Riley had one Zoom meeting for Spanish and homework in four subject areas.  She used Schoology to look at what she needed to do.  We printed out all of the paper that was needed and once she got started she did it easily.  She was quite anxious for much of the time - very fidgety.  What I found that helped was having her next to me at the same table - not even necessarily doing the same things or working together - and having her phone away.  The other thing that really helped her was to divide the assignments into small portions.  When you have 7 pages of English or 5 pages of Math (or all of the above) it looks overwhelming.  So we took out one page at a time and she was able to not get overly analytic about it thinking she couldn't do it all and that it was too much.  Small things at a time.  One thing at a time.  Focus was great once we realized what worked for her and she did very well.

Julia was sent a hyperdoc in Google Classroom with one slide per subject area that helped her know what needed to be done.  She read off each slide and I made a checklist for her so she didn't have to keep referring back to the hyperdoc.  Then she checked off what she had finished and moved on to the next item.  All was fine until she tried to use Seesaw.  It wouldn't open and said it needed the new update, which she couldn't do herself.  So I texted Becky, the technologist, and after sending the wrong code twice (ugh), I finally sent her the code she needed.  Julia's work was supposed to be finished and submitted by 3pm, but because of technical difficulties it was turned in around 4:30 or so.

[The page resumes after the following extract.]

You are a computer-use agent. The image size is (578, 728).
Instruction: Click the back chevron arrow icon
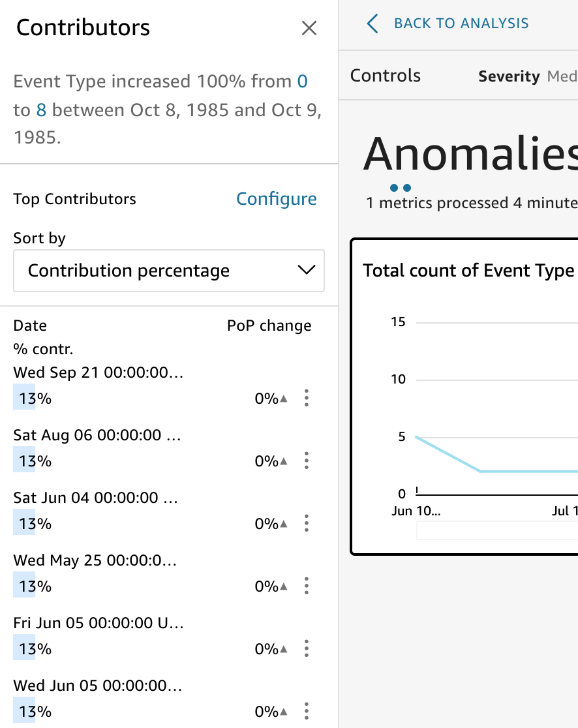click(x=372, y=24)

There was one point where Julia experienced the same overloaded feeling that Riley also went through.  She had to trace the outline of her state and make a state map on a larger piece of paper.  We linked her iPad to our tv and then held the paper up to the tv so she could trace the outline.  Then she labeled all of the cities and lakes/surrounding state borders on the map.  The amount of cities ("I never knew such a small state could have so many cities" - Julia) was overwhelming for her.  She began to cry and it took us a little bit of time to regather and do it together.  I sat with her and talked about doing the same thing as what I did with Riley - one thing at a time.  Writing one city name at a time.  Once she got started, she was great.  Julia shared later that she thought she was going to fail and then she didn't.  Good lesson to keep going and to do one thing at a time.

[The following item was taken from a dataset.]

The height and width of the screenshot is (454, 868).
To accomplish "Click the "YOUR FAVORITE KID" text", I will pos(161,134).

I think that's the lesson in ALL of this:  one thing at a time.

At the end of everything Julia shared that she hadn't done her PE lesson yet.  Our grass is too long to do her soccer drills that her coach shared with us on video so that didn't work well either.  So then she turned her attention to practicing her jumprope routine skills and told me that Coach Blount said that they could do 20 minutes of bike riding each day this week.  So off the three of us went!  We did our usual 4.5 mile ride on the Northaven Trail.  It was a gorgeous day!

In the midst of everything I corresponded with students about assignments (I had four classes today - 5th, 6th, 7th, and 8th with assignments in all grades), had a Zoom call with the entire middle school, and did grading/prepping for tomorrow.  And somehow found time to run 2 miles in the morning, record a podcast intro, and a short podcast episode.  And how was it done?  One thing at a time.

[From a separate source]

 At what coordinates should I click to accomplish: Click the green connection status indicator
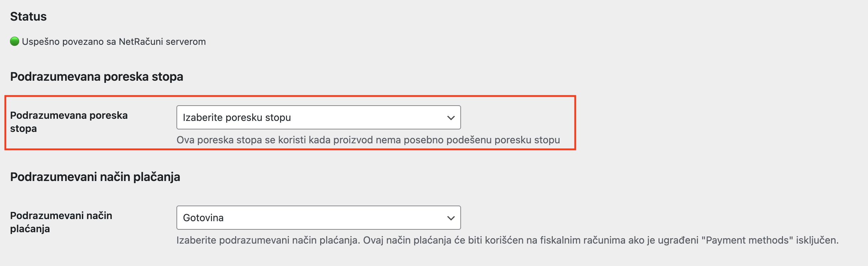coord(15,41)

I feel like our first day went incredibly well.  Riley's upstairs on a Zoom call with her church small group friends (love this!) and Julia is happily playing a game with her birthday gift (controller that hooks to the tv for games).  Jeremy is looking over Riley's math work because there were two problems that I didn't feel I could successfully tell Riley were correct.  He has worked incredibly hard and still continues to go into work.  He even has a letter from the owner of his company so that if he is ever asked about why he is out and headed into the building he has proof of his need to be there.  Amazing what a Shelter-in-Place Lockdown causes you to have to do.

Thankful that the girls have handled this well as anyone could ever hope.